My dad is the second of seven siblings (four brothers and two sisters), and his family lives in downtown Flint, Mich. where he grew up. He was the only one to go to college, live abroad (in Germany) and leave his hometown. My uncles are all married with children; my aunts are married with no children. A couple of my uncles deliver beer for a living (my cousin P. delivers Miller, so he rivals my uncle B. who delivers Bud). My dad is now an executive at the biggest hospital in Michigan based on in-patient beds.

When we arrived at Aunt Nora’s, three hours late because my brother, sister-in-law and I had flown from D.C. that afternoon, we gave everyone hugs, but it felt slightly awkward. We ate ham, macaroni and cheese, green beans and brussel sprouts. I drank a red Faygo. There was a chocolate fountain bubbling with creamy milk chocolate to put over lady fingers.

In the basement, my cousins played pool and darts in a cloud of smoke while a couple of my uncles took jaeger bombs. My cousin Stacy, who’s a sophomore at Michigan State University, sat on the stairwell and told my dad and me how she hates it and commutes twice a week from Flint. I could tell my dad was worried she might not finish school and tried to encourage her in a subtle way. She said she would if my dad runs a 5K with me in two years after he gets reconstructive knee surgery, which he needs after tearing both of his ACL ligaments years ago.

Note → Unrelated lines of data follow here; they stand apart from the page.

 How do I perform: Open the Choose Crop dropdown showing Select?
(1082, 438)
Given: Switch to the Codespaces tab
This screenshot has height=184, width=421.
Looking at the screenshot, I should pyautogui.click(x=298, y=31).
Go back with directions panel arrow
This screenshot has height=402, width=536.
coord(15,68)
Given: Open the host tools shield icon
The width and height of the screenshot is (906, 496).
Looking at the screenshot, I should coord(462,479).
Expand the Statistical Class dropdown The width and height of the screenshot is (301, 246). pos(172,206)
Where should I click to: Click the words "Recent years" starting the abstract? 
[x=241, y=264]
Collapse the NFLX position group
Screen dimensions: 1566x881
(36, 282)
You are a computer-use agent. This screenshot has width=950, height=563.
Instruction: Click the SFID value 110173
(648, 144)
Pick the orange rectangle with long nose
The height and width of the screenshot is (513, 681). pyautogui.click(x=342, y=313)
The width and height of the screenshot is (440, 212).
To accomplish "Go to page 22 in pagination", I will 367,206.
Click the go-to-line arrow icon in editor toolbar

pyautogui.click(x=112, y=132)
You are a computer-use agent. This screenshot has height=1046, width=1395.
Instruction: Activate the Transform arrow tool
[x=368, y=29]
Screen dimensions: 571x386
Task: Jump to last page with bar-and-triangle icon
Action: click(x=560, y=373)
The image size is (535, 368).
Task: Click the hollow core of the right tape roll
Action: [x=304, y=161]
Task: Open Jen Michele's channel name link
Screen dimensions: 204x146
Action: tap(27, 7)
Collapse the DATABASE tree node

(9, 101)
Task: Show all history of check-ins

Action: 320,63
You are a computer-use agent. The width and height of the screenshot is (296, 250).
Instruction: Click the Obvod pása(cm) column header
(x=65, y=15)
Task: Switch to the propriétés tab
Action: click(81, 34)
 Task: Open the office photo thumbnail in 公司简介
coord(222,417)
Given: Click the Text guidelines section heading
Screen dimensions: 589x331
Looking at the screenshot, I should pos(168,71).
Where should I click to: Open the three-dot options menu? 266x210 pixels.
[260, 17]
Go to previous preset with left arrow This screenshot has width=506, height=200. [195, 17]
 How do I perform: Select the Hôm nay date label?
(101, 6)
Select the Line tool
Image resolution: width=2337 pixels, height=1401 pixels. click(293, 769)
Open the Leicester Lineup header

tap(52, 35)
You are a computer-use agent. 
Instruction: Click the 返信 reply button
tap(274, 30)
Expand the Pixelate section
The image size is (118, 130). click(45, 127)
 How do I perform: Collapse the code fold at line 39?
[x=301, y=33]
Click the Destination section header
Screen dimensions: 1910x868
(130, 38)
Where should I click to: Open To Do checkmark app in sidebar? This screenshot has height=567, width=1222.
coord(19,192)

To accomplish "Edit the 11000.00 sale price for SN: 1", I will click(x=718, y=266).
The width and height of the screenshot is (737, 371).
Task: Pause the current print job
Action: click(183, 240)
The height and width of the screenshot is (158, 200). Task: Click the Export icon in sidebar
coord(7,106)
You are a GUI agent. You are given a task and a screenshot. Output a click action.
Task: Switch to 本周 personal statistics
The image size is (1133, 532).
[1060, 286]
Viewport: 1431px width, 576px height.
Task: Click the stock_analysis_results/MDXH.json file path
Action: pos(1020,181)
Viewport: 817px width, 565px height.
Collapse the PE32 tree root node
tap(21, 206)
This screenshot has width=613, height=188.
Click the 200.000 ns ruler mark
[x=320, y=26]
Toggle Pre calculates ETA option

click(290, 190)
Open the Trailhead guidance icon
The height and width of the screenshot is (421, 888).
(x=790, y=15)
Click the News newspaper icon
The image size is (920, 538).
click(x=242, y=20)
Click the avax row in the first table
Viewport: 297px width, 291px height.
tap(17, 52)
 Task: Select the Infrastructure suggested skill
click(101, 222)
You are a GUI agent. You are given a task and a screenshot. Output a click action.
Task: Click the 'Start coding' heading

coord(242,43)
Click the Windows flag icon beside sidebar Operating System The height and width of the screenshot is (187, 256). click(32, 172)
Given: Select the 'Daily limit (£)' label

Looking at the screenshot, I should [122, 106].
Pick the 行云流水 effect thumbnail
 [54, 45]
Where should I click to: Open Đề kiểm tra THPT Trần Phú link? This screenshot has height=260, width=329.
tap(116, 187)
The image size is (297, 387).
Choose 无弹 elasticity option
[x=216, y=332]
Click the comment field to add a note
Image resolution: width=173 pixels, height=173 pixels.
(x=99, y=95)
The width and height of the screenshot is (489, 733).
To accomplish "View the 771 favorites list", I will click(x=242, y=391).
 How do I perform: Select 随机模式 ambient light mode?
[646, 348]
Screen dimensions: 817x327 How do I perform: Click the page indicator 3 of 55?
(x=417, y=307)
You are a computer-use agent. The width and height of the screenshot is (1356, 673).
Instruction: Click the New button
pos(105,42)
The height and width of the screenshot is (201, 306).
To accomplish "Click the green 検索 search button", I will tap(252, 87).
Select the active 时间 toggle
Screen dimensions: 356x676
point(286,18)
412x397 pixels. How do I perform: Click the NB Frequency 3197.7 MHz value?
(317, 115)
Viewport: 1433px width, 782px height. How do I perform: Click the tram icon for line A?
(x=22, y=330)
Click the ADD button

I spent much of the evening making faces at my 17-year-old cousin’s one-year-old baby Mihela. She’s learning to walk; she grasped her little hands around each of my pointer fingers and I walked her in her bouncing red lace dress around the house.

It was fun to chat with all of my dad’s brothers, they look so much like him. It was nice to reconnect with family and hear them bicker while laughing like siblings everywhere do. My aunt Nora told the story about how my dad threw her off the porch when she was seven or eight years old and accidentally broke her collarbone. She said it was because he wanted to watch American Bandstand and she wanted to watch cartoons, and he shook his head and said, “No, no, no.”